Le président Obama nous a mis sur cette voie de manière très hardie. Si vous regardez en arrière, vous nous verrez, il y a seulement quelques années, n’important pas, ou pratiquement pas de produits pétroliers. Ce qui a son tour fortifie notre économie et notre monnaie. Nous devons donc y revenir, et durant cette phase, l’euro et le franc suisse seront peut-être plus forts que ce que vos économies souhaiteraient.
Tim Neville, swissinfo.ch
(Traduction de l’anglais: rédaction francophone)

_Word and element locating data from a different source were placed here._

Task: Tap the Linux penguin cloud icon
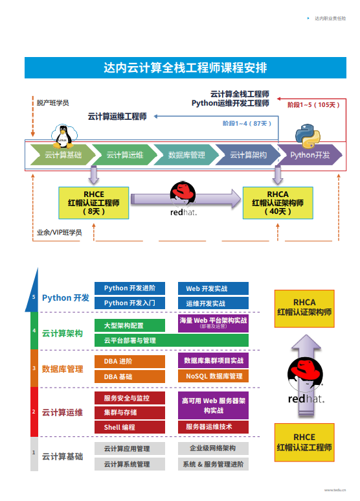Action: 63,135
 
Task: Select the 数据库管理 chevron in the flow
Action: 186,155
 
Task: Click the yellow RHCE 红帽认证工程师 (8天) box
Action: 93,202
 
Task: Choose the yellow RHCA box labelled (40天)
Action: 277,202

Sur la présidence Obama jusqu’ici: «Courageuse. La première tâche a été de sortir l’économie de la pire crise qu’on ait connu depuis la Grande Dépression des années 30. Ce n’est pas fini, mais nous avançons dans la bonne direction. Depuis Franklin Roosevelt, chaque président a promis de garantir les soins de santé à tous les Américains, et maintenant, nous en avons un qui va finalement le faire.»
Sur Guantanamo et le Congrès: «Il ne semble pas que nous allons y arriver [à fermer la prison pour le 20 janvier 2010]. Le Congrès complique les choses en faisant passer des lois temporaires pour dire que ces gens ne peuvent pas s’installer aux Etats-Unis. Je suis néanmoins sincèrement confiant dans le fait que beaucoup de communautés et d’entreprises américaines les accepteraient. Mais nous devons vivre avec le Congrès.»
Sur l’agriculture: «L’agriculture suisse est encore familiale, très intensive, très organique. En Amérique, vous avez d’immenses fermes-usines, très productives, mais avec un concept complètement différent. Cela dit, les deux pays protègent plutôt fortement leurs paysans, et c’est un des plus sérieux obstacles à un accord de libre-échange entre les Etats-Unis et la Suisse. Mais c’est quelque chose dont les deux sociétés peuvent tirer des leçons.»
Sur l’arrestation de Roman Polanski comme tentative de gagner les faveurs de Washington: «Cela me semble une thèse inutilement conspirationelle et machiavélique. Je ne pense pas que la Suisse avait besoin de faire ça. Je pense effectivement que son arrestation a satisfait le public américain, mais je ne pense pas qu’il fasse une quelconque corrélation entre UBS et Polanski. Et je ne vois pas davantage les autorités suisses faire cette corrélation.»
Nommé ambassadeur en Suisse par le président Barack Obama en juin 2009, il est arrivé à Berne le 15 août. Née en Italie, Donald Beyer possède un florissant commerce de voitures près de Washington. De 1990-1998, il a été lieutenant-gouverneur (second personnage de l’Etat) de Virginie. Il a dirigé la campagne de levée de fonds de la candidature Obama pour la région Moyen Atlantique et a récolté à ce titre au moins un demi-million de dollars.